▸ What to work on
I need the lines below from the one with "bar near 06-01" down to the one with "Given: Click the cross" reproduced exactly, both ends included, and nothing else.

- Opening Delimiter -

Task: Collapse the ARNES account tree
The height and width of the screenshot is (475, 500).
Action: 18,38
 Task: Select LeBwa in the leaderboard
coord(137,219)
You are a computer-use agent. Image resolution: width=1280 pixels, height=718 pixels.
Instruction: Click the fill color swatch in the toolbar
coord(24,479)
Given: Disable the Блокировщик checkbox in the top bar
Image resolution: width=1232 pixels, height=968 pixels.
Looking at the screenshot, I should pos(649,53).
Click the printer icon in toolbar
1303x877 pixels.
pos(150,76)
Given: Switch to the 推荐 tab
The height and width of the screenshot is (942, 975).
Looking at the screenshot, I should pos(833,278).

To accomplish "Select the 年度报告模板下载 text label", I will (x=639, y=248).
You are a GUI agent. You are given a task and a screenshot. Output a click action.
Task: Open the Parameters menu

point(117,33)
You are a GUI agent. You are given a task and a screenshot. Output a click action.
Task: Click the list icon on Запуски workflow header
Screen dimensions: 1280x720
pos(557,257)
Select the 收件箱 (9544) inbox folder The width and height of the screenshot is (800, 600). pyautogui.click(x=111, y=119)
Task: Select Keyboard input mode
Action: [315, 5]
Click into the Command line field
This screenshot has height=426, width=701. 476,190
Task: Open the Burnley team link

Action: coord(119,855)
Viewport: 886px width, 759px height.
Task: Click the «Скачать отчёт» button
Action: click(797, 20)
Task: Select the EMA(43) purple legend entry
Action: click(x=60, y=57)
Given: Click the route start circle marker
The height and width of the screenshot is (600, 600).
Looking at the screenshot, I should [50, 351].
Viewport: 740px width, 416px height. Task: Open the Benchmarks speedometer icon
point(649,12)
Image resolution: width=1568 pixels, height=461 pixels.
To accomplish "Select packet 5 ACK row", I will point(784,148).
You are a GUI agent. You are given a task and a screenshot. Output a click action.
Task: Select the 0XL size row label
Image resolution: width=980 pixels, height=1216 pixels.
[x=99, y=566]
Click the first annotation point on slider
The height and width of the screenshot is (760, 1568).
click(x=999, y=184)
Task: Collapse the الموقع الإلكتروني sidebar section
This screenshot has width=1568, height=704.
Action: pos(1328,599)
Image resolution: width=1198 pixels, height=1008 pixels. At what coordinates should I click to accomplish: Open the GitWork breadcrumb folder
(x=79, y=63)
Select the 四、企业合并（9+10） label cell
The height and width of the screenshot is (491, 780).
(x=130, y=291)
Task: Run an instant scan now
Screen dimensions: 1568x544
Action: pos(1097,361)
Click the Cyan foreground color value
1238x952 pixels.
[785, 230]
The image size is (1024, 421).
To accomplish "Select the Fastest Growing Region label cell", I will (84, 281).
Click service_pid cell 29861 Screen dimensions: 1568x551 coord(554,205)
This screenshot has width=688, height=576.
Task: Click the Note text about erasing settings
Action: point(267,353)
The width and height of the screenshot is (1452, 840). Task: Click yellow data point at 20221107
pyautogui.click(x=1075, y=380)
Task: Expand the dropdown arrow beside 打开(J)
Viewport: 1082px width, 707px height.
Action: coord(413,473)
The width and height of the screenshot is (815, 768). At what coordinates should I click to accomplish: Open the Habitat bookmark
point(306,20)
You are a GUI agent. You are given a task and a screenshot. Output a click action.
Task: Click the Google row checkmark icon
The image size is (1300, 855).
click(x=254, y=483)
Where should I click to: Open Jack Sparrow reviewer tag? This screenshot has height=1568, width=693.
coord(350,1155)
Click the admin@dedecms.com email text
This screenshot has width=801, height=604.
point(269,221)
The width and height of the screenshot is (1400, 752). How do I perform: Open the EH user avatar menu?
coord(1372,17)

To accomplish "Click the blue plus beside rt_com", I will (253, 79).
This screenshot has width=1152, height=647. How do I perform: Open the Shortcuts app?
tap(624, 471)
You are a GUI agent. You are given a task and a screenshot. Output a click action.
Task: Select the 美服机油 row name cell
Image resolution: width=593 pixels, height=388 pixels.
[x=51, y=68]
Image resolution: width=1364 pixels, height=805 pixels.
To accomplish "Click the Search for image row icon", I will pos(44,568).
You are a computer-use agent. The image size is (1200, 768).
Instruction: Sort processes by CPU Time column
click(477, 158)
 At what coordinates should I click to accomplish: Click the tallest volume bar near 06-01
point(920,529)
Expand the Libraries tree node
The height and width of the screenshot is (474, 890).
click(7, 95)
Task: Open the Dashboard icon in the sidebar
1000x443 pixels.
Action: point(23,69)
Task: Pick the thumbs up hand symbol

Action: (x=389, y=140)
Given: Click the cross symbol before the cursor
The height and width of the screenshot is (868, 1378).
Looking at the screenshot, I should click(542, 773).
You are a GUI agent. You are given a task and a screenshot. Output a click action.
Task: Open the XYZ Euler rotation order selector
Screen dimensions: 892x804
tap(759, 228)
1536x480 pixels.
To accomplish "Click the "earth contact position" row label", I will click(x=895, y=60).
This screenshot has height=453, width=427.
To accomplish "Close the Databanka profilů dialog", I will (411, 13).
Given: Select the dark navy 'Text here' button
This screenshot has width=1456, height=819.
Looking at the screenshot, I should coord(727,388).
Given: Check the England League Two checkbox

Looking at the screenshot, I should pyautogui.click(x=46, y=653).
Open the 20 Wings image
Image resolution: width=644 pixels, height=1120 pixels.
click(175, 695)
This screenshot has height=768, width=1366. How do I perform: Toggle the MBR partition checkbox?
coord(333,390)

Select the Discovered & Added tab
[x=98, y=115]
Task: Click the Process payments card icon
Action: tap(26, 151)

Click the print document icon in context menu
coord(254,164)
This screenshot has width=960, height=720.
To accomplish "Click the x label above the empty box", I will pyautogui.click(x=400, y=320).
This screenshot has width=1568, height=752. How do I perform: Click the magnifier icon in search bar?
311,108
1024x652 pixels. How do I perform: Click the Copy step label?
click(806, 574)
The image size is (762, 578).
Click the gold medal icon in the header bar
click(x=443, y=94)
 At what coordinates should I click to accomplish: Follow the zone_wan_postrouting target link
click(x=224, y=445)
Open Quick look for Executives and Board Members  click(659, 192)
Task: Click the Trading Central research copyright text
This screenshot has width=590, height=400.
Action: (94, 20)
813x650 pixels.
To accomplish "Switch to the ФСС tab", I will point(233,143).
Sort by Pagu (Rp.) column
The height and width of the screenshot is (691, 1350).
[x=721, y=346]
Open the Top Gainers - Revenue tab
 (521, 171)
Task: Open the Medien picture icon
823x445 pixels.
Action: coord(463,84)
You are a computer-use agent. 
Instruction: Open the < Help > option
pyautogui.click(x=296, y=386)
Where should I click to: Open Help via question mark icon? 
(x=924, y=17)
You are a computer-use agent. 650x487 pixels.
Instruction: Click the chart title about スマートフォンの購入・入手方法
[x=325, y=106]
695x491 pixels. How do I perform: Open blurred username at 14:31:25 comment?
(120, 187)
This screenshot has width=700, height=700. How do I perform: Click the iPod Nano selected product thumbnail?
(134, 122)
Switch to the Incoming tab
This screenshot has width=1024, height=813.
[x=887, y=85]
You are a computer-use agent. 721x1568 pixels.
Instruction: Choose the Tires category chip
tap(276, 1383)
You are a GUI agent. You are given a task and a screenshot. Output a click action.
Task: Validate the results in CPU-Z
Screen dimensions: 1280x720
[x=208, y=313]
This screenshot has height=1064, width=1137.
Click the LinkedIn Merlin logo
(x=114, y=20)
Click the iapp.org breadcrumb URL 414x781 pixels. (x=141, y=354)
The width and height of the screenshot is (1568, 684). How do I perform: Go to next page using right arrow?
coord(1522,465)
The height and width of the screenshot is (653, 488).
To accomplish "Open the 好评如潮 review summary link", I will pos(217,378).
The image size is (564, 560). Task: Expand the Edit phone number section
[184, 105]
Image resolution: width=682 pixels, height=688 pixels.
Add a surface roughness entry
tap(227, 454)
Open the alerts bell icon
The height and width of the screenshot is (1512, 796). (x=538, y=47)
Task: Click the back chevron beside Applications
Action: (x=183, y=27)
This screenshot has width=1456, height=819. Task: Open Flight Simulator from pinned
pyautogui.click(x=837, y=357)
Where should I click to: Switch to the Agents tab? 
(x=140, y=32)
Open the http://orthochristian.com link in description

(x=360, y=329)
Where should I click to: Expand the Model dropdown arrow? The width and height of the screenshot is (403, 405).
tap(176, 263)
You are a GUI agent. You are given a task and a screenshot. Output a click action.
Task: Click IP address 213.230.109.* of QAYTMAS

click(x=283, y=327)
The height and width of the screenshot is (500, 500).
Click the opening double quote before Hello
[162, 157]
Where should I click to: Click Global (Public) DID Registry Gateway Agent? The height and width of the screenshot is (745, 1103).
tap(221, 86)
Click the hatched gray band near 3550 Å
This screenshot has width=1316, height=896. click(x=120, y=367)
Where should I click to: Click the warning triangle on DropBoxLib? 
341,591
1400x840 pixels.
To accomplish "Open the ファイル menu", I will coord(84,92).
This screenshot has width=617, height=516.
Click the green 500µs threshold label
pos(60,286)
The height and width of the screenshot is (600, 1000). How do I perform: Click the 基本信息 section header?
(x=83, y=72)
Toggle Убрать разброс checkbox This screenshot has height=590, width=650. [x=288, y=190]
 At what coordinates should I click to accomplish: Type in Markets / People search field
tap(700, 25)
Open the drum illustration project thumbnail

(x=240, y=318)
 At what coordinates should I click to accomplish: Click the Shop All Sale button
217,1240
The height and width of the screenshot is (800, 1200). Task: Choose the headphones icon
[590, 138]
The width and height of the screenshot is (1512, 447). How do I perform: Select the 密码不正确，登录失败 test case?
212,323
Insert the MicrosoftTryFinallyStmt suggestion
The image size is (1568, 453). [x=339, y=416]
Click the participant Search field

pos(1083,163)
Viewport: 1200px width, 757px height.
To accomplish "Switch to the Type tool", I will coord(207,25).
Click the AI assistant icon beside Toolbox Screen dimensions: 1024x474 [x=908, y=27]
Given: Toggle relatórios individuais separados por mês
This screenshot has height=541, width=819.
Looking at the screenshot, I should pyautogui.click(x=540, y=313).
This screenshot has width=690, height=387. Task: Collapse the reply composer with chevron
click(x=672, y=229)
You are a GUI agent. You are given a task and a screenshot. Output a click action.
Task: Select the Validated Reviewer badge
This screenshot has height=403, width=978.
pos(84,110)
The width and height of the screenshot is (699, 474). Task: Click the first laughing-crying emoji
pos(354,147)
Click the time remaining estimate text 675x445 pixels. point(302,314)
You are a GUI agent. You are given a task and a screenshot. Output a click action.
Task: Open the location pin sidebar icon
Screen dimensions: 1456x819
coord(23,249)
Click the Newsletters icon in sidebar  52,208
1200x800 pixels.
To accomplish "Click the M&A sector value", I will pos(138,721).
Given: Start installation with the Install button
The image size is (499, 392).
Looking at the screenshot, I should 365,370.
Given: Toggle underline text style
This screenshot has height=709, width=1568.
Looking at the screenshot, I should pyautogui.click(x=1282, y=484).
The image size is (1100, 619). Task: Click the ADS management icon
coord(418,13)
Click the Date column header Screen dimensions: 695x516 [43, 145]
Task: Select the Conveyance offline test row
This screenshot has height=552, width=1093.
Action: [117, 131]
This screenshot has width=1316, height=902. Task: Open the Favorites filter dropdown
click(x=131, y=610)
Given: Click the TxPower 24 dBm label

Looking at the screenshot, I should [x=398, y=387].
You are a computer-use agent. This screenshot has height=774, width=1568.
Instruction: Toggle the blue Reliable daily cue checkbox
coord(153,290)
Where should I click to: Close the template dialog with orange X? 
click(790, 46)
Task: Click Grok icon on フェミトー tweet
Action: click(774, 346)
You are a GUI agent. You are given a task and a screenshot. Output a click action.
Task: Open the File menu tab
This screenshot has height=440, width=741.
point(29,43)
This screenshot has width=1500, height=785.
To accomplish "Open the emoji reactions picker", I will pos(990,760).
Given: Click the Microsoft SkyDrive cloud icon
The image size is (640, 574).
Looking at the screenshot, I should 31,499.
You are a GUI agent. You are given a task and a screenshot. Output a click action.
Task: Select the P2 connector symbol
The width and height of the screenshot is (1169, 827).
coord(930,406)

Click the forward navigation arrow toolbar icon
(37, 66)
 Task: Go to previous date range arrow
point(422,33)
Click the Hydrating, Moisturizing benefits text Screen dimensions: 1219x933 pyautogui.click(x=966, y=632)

- Closing Delimiter -

▸ Solution for this problem
 At what coordinates should I click to accomplish: Click the tallest volume bar near 06-01
point(920,529)
Expand the Libraries tree node
The height and width of the screenshot is (474, 890).
click(7, 95)
Task: Open the Dashboard icon in the sidebar
1000x443 pixels.
Action: point(23,69)
Task: Pick the thumbs up hand symbol

Action: (x=389, y=140)
Given: Click the cross symbol before the cursor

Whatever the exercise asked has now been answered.